Tensor Rank: Scalar, Vector, Matrix, & More

[KFC]

Hi there,
I have a question about tensor rank. As we know, zero-rank tensor is scalar, rank one tensor is a vector and rank two tensor is a 3x3 matrix. Moreover, scalar and vector can also be written in the form of matrix. However, for higher rank tensor, says rank 4, according to the definition, there are 3^4 = 81 entries. And many textbook wrote rank 4 tensor, in index form, as

T_{\alpha, \beta, \gamma, \delta}

i.e., there are four indices. So can we also write higher rank tensor (rank 4 or above) with a square matrix? If so, what does each index mean?

 

[ice109]

4 indices means a means a hypercube, not a really big square matrix. think about it, each element has 4 "coordinates" in the matrix - obviously you need 4 dimensions to display em all.

 

[Fredrik]

(I won't be writing any summation sigmas in this post, because we always sum over those indices that appear twice, and only those. This is the Einstein summation convention).

If V is a vector space, you can define the dual space V* as the set of all linear functions from V into the real numbers. A tensor of type (n,m) is a multilinear (linear in all variables) function

T:\underbrace{V^*\times\cdots\times V^*}_{\mbox{n factors}}\times\underbrace{V\times\cdots\times V}_{\mbox{m factors}}\rightarrow\mathbb R

What you call a tensor of rank 4 is a tensor of type (0,4).

Given a basis \{\vec e_i\} of V, you can define a basis \{\tilde e^i\} of V* by

\footnotesize\tilde e^i(\vec e_j)=\delta^i_j

where the right-hand side is the Kronecker delta (i.e. it's =1 when i=j and zero otherwise). This basis is called the dual basis of \{\vec e_i\}.

The set of all tensors of type (0,4) also has a natural vector space structure, and we can use any basis of V* to construct a basis for it. For example, the one constructed from \{\tilde e^i\} is \{\tilde e^i\otimes\tilde e^j\otimes\tilde e^k\otimes\tilde e^l\}. The \otimes symbol has a simple definition. I'll just give an example: If \tilde\alpha and \tilde\beta are members of V*, we have

\tilde\alpha\otimes\tilde\beta(\vec u,\vec v)=\tilde\alpha(\vec u)\tilde\beta(\vec v)

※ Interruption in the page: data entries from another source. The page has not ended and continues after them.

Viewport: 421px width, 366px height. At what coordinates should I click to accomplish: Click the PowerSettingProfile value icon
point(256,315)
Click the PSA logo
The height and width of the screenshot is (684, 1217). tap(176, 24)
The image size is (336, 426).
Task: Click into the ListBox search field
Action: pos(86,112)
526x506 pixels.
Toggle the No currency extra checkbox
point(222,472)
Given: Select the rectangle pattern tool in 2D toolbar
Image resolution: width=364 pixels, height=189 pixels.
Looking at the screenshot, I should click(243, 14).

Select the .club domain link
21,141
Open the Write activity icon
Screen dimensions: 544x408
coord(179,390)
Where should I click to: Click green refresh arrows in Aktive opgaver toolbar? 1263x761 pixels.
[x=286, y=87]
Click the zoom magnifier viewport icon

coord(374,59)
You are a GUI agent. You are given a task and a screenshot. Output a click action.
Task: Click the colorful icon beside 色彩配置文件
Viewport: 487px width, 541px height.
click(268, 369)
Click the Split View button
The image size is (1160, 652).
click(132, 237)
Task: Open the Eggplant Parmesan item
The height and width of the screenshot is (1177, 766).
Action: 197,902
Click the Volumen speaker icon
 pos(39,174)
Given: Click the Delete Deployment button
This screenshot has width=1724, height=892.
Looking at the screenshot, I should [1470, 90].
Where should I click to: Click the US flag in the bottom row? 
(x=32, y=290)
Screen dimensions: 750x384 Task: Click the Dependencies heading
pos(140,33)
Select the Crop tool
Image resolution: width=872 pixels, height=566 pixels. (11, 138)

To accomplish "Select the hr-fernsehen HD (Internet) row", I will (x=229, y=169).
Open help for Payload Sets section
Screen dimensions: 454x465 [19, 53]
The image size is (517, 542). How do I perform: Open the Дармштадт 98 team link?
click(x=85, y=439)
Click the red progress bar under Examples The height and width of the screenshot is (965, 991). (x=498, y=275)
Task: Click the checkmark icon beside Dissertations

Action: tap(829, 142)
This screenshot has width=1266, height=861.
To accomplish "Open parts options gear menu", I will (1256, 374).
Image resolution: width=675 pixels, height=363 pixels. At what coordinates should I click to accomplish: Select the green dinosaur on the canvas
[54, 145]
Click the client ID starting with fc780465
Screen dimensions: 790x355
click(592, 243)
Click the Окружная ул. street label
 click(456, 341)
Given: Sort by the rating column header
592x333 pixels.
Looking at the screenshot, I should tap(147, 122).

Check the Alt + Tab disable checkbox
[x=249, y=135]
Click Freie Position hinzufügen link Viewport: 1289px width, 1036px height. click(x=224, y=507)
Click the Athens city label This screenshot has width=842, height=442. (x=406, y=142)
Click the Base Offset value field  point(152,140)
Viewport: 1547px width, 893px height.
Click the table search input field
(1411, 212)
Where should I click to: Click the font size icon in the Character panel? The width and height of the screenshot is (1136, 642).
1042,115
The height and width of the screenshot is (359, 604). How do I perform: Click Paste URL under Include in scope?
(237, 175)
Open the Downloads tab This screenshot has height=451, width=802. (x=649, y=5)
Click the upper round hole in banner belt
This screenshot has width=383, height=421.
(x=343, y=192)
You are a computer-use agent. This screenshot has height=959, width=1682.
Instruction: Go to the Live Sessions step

for all \vec u and \vec v in V.

OK, here's the definition of your T with 4 indices. It's the components of T when we express it using a basis:

T=T_{ijkl}\tilde e^i\otimes\tilde e^j\otimes\tilde e^k\otimes\tilde e^l

It's easy to show that

T_{ijkl}=T(\vec e_i,\vec e_j,\vec e_k,\vec e_l)

Note that the tensor itself is something that's completely independent of all bases. It's the components of the tensor that changes when you decide to use another basis.

If you're wondering what any of this has to do with changing coordinate systems, the answer is that the vector space V is usually a tangent space of a manifold (there's one at each point), and you can use a coordinate system to construct a basis for the tangent space at any point where the coordinate system is defined.

 

[nicksauce]

Note that a rank 2 tensor is not necessarily a 3x3 matrix. For example the kronocker delta is represented by a 2x2 matrix, and the Minkowski metric is represented by a 4x4 matrix.

A rank 3 matrix could be represented by a matrix that is being stretched out into a third dimension. See http://en.wikipedia.org/wiki/Levi-Civita_symbol for such an image.

 

[Fredrik]

For example the kronocker delta is represented by a 2x2 matrix,

Actually it's an nxn matrix where n is the dimension of the manifold.